Разница в этих двух отрывках знаменует собой огромный диапазон развития Клаузевица за два последующих десятилетия.

Сцена из эпохи наполеоновских войн. С цветной гравюры Бартша (Гос. музей изобразительных искусств)

Прусские пленные после Йенской катастрофы 1806 года. Лубок начала XIX столетия

Шлегель давал Клаузевицу много книг для чтения. Весьма возможно, что в числе их были и первые труды философа Шеллинга, с которым Шлегель был одно время очень близок. Шлегель также был очень близок к Гегелю и познакомил, по-видимому, Клаузевица с началами его философии. В дальнейшем мы встретимся с отчетливыми следами влияния Шеллинга и Гегеля на Клаузевица. Что же касается чар собственно романтизма, проповедуемого Шлегелем, то на реалистическом складе ума Клаузевица они не оставили никакого следа. Униженная, опозоренная Германия заслонялась в мечтах романтиков далеким средневековьем. Они утешали себя воспоминаниями о германских императорах, совершавших славные походы за Альпы, колесивших по Италии и Палестине. В занятом французами Берлине историк Иоганн Мюллер читал лекции о славе Фридриха II. Это претило реалисту Клаузевицу. «Нация, начинающая жить воспоминаниями в духе Мюллера, находится при смерти. Нация должна ежедневным делом и всегдашней готовностью защищать свою независимость, утверждать свое право на существование», — писал Клаузевиц[7].

Романтическая проповедь Шлегеля нашла у Клаузевица отрицательную оценку. Рационализм XVIII века естественно должен был вызвать реакцию, выдвигающую на первый план чувство и фантазию. «Детищем этой реакции против рационализма и явилась секта романтиков. Они плывут по течению и вследствие своего специфически легкого удельного веса плывут скорее других. Но почему я должен отсюда делать вывод, что они могут искуснее других руководить этим течением? Я не холодный резонер; об этом знают мои друзья по моей сердечной привязанности к ним, мое отечество — по непоколебимой верности и преданности, враги его — по моей страстной ненависти и вражде, клятву в которых я дал и держу. Я поэтому не постыжусь и открыто выступить против этого вздорного мистицизма, повсюду направляющего человека к темным берегам, куда лучше было бы вовсе не приставать и где он останавливается в бессилии, как ребенок». Этой точке зрения на романтизм Клаузевиц остался верен всю жизнь.

Конфирматором Марии был пастор Шлейермахер, выдающийся представитель романтики, философ, страстный пропагандист и заговорщик, в 1812 году за счет царизма взявший на себя руководство антифранцузской пропагандой в немецком тылу Наполеона. Фашистская литература тщетно стремится протянуть связь между Клаузевицем и Шлейермахером.
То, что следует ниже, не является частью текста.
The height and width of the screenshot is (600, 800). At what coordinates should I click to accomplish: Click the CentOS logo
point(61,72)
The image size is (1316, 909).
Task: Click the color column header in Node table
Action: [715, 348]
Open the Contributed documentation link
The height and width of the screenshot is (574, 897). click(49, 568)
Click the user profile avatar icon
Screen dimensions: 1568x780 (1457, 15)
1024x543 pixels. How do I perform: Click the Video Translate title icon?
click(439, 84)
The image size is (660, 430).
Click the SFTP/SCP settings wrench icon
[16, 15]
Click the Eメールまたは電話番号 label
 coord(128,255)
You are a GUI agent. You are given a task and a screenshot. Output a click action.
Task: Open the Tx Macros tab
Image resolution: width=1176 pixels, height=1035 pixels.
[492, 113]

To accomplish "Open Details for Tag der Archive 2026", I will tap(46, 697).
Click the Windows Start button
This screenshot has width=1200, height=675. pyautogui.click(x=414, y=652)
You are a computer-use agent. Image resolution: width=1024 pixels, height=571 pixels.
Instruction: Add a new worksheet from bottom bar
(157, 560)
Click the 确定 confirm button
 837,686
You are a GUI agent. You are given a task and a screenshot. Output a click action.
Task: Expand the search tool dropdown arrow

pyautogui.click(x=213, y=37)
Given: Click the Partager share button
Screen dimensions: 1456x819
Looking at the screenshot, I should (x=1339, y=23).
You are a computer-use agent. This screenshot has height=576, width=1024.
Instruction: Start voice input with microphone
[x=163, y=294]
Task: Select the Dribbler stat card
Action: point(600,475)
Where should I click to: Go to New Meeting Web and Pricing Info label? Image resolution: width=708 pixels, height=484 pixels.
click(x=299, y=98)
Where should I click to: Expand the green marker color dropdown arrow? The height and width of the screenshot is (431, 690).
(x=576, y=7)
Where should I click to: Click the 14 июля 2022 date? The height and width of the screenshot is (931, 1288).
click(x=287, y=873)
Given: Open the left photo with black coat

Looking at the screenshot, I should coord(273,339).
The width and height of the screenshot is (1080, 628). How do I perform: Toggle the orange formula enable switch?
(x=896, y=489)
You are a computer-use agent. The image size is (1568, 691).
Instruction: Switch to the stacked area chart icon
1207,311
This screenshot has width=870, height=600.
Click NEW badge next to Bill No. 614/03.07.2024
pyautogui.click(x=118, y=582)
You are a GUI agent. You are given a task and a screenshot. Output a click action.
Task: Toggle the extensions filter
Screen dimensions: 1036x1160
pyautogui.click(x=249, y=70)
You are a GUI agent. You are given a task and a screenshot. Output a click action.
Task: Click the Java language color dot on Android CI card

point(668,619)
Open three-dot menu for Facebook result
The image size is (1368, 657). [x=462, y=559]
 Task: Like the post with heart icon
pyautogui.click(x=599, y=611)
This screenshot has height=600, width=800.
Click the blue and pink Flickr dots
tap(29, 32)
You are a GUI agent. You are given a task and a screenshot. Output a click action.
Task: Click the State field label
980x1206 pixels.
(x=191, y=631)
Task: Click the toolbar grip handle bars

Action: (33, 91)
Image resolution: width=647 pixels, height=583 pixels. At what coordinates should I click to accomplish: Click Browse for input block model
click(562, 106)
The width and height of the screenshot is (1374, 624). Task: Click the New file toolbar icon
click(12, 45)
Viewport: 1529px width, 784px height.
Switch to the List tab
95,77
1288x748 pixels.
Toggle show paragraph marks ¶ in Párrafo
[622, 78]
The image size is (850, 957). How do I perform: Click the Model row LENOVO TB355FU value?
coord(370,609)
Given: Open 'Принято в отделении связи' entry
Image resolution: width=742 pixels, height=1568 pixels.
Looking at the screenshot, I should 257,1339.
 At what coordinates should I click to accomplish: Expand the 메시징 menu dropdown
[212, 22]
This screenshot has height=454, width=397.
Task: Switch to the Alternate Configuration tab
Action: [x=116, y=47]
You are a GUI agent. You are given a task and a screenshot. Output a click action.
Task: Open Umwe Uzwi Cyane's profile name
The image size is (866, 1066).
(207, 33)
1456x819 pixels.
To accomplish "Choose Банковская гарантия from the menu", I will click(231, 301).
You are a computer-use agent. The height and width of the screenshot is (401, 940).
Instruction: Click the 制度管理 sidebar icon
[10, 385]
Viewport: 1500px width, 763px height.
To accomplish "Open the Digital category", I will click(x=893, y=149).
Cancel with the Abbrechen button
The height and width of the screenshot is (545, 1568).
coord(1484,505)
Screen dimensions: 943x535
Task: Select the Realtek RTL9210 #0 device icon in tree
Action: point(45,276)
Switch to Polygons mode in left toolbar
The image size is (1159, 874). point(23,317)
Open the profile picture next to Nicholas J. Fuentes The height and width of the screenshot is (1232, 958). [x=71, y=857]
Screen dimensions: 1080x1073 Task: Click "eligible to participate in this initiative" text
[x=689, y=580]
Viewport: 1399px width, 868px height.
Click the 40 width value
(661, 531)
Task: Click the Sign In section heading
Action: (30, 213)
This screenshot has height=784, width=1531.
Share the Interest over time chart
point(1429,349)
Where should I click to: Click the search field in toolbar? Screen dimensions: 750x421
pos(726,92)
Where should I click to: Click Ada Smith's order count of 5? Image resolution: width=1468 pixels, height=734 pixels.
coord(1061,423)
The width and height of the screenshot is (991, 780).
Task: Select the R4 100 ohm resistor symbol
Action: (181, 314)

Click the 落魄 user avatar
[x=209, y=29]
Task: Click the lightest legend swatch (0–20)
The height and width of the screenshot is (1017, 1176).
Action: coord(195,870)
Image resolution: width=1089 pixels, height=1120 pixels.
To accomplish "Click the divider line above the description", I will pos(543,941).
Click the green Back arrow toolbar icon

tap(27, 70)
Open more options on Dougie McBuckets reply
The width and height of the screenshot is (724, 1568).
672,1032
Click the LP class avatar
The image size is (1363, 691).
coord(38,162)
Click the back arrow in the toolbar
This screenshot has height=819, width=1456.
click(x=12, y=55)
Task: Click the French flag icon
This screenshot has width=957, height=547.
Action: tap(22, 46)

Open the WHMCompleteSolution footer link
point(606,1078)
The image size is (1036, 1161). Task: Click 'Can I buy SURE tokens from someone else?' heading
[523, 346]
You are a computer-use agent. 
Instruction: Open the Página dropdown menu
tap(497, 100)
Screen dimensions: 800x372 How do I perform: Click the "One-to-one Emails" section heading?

На самом же деле Клаузевиц не принимал участия в подпольной работе придворного пастора-философа и никогда не упоминал его имени.

Возвращение в Германию, начатое отъездом из Парижа 1 августа 1807 года и задержанное романом принца Августа с Рекамье, состоялось только в начале ноября. Катастрофа Пруссии унесла с собой молодость Клаузевица. На немецкую почву он вернулся с наполовину созревшим мировоззрением, истомившийся в плену, но еще не отчаявшийся в будущем Германии.